Decolonial Keywords: South Asian Thought Challenges Colonial Knowledge Systems
In the simplest possible sense, keywords serve as shortcuts for large amounts of valuable information. They are words of great conceptual significance, referring to things fundamental to a subject. The term "decolonial" specifically refers to the condition of being or having been extracted or removed from the colonial condition. Decolonising words represents an ongoing attempt by formerly colonised peoples to eliminate or remove the distorting effects of colonialism in their ways of knowing. Decolonial keywords, therefore, are conceptually loaded terms that challenge colonially influenced systems of knowledge.
A Groundbreaking Editorial Effort
Decolonial Keywords: South Asian Thoughts and Attitudes, edited by Sasanka Perera and Renny Thomas, undertakes the ambitious task of enlisting and explaining important decolonial keywords grounded in South Asian histories, experiences, and intellectual traditions. The editors dedicate this book to 'those who think differently.' Given the depth and durability of colonial influence on the region's knowledge systems, the work of decolonising concepts is a demanding and critical endeavor.
Perera and Thomas have curated a collection of thirty essays, each with a word count exceeding 4,000. Every essay explains one keyword, either originating within South Asia or acquiring particular significance within its context. These essays are organised into six thematic sections, ranging from cultural variations, resistance and people, to spaces, poetics and identity.
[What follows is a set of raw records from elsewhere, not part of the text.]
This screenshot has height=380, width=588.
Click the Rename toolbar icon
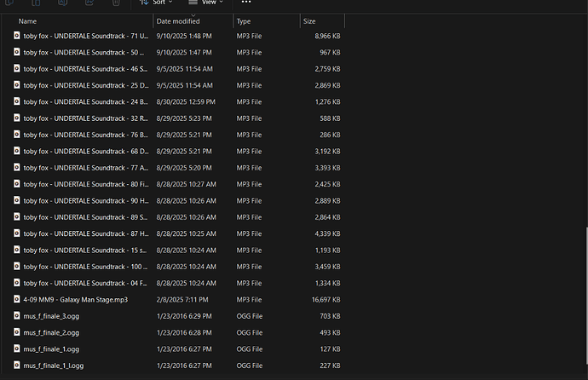click(62, 3)
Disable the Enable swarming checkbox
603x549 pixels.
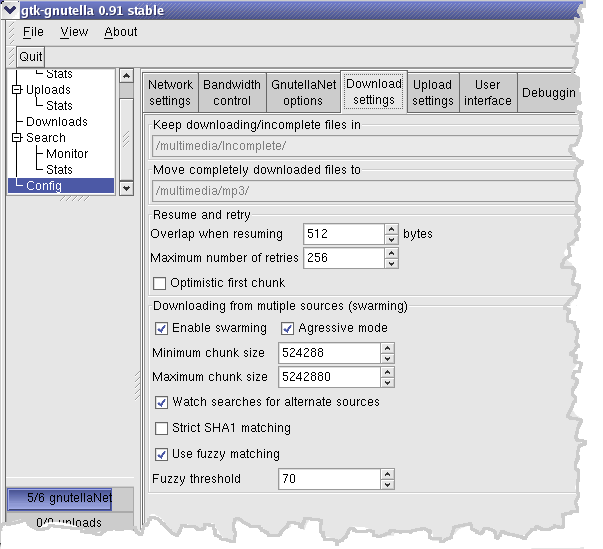click(162, 328)
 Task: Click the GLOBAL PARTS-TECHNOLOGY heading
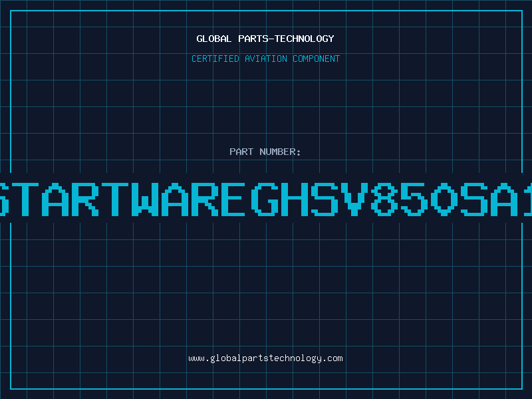[265, 39]
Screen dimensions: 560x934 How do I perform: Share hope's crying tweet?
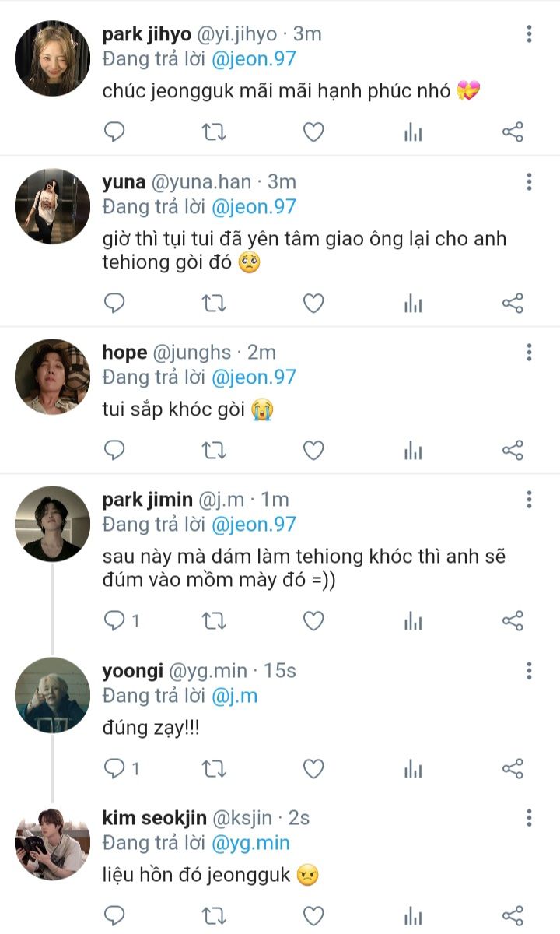(x=513, y=450)
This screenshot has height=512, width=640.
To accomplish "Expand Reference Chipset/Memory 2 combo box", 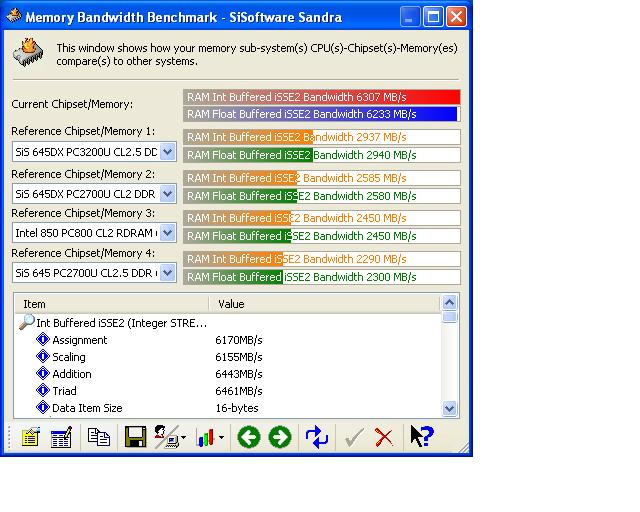I will pyautogui.click(x=167, y=193).
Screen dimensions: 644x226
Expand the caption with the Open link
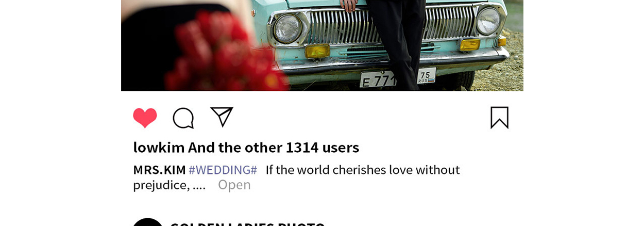point(234,185)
Editorial Stance and Political Context
In the introduction, the editors make their positions and biases known. While retaining the disciplinary rationality of sociology and history, they challenge the inadequacies of these disciplines when applied uncritically to South Asia and the post-colonial world in general. The project is not about producing a distinct South Asian sociology but about reworking sociology and history through a better-grounded conceptual vocabulary.
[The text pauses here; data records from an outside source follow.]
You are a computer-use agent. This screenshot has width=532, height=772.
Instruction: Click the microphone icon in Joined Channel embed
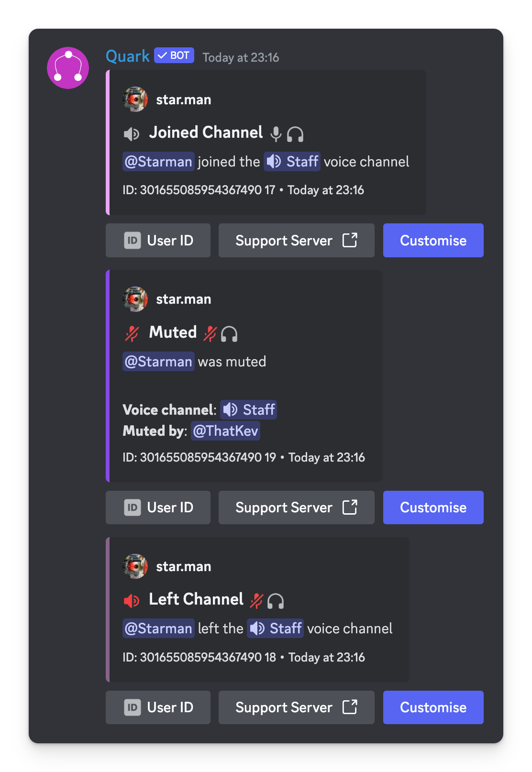pyautogui.click(x=277, y=134)
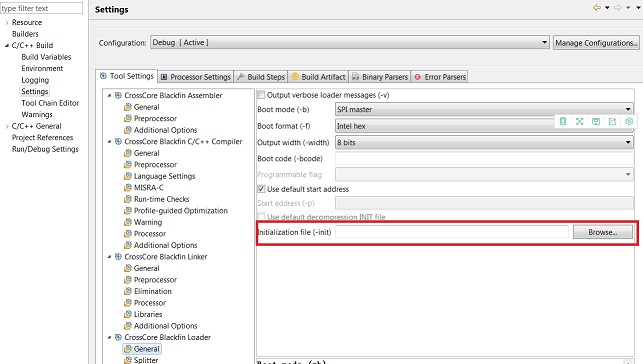Select Tool Chain Editor in left tree

50,103
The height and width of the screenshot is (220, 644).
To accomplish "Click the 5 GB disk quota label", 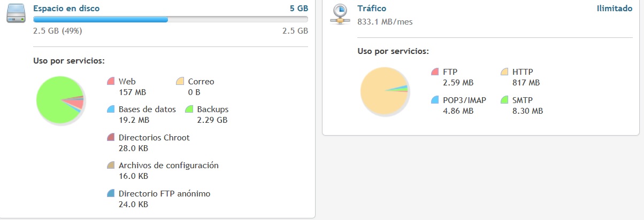I will tap(299, 9).
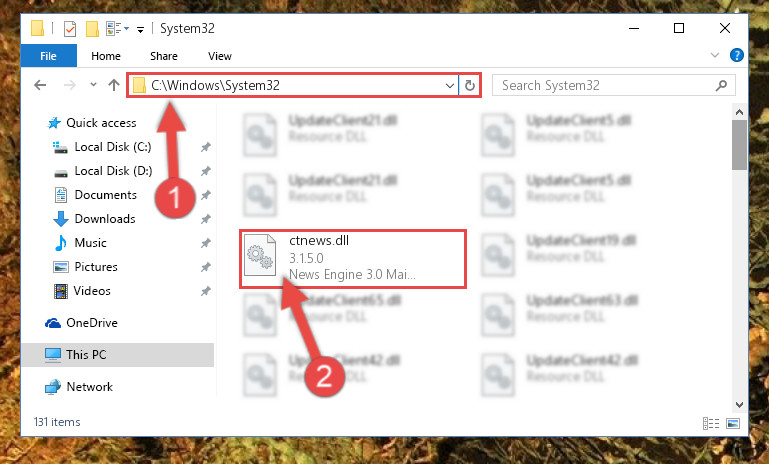Expand the address bar history dropdown
Image resolution: width=769 pixels, height=464 pixels.
click(x=449, y=85)
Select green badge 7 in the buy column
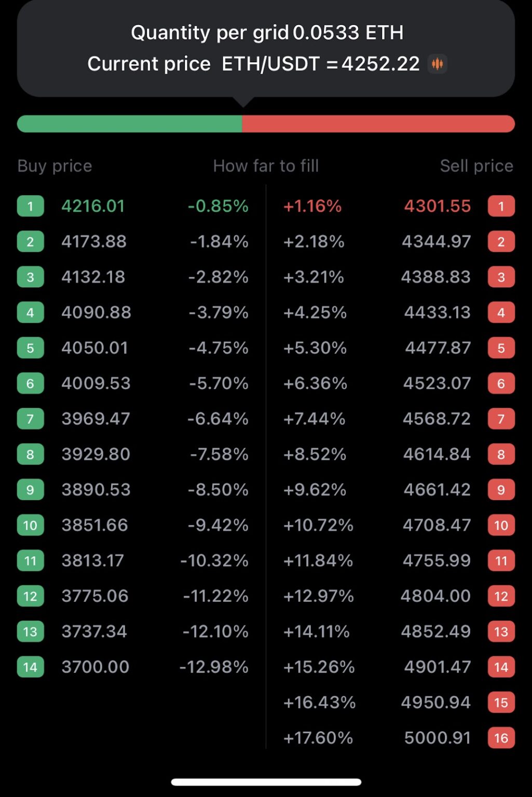 click(x=30, y=418)
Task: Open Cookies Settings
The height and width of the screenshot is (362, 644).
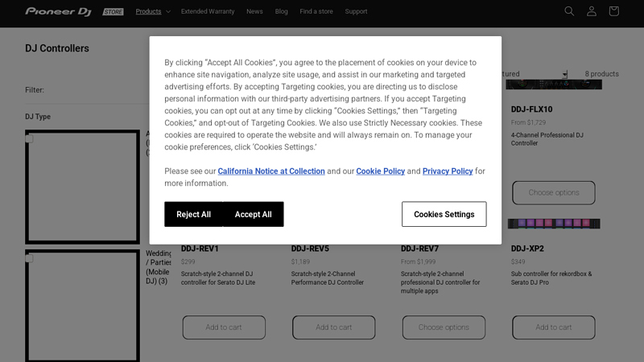Action: [x=444, y=214]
This critical stance is not merely abstract. In a striking moment in the acknowledgements, Perera thanks his former institution, South Asia University (SAU), for freeing him of his duties, which ironically afforded him more time to complete the volume. As one of the founding faculty members at the Sociology Department of SAU, Perera was forced into resignation after a PhD research proposal he entertained was deemed objectionable by the university administration. This episode, briefly alluded to in the book, underscores that political pressures continue to influence and censor knowledge production even today.
Beyond Universalism and Particularism
Rather than excavating vernacular terms in isolation, the book foregrounds South Asian debates as theoretically at par with, rather than subordinate to, Western formulations. By challenging the dogmatic binaries of universalism and particularism, liberal globalisation and state-enforced indigenism, the editors claim that the book is an attempt at 'decolonising the decolonial itself' (page 5). They repeatedly caution against the uncritical embrace of nativism in the name of decolonisation.
The ambition of the volume is twofold. First, it demonstrates how supposedly universal concepts developed in Europe or North America often fail to capture the specificities of South Asian social and political life. Second, it challenges the tendency to confine South Asian concepts to the domain of area studies, denying them the status of theory. The possibility that such concepts might possess greater explanatory power than their Western counterparts is rarely entertained. This book does exactly that and tries to mainstream these keywords within the broader social sciences.
Conceptualising South Asia as a Cultural Landscape
What makes Decolonial Keywords distinctly decolonial is that it goes beyond the limited imaginaries of nation-states, which themselves are products of the colonial encounter. It conceptualises South Asia as a cultural landscape with shared histories, ideas, traditions, and practices. Even the differences are understood as overlapping and interconnected. This approach resists colonial generalisations as well as narrow nationalisms that have tried to appropriate decolonial thought in recent times, especially in the region.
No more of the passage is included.